THE RECORDS:

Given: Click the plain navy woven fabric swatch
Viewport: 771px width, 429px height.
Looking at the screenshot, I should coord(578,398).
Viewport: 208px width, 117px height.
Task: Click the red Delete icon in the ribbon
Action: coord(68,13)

WHAT IS NEEDED:
Please express the entries above as a JSON list of strings, with one string for each line and blank lines left out.

EXERCISE SOLUTION:
[
  "Given: Click the plain navy woven fabric swatch",
  "Viewport: 771px width, 429px height.",
  "Looking at the screenshot, I should coord(578,398).",
  "Viewport: 208px width, 117px height.",
  "Task: Click the red Delete icon in the ribbon",
  "Action: coord(68,13)"
]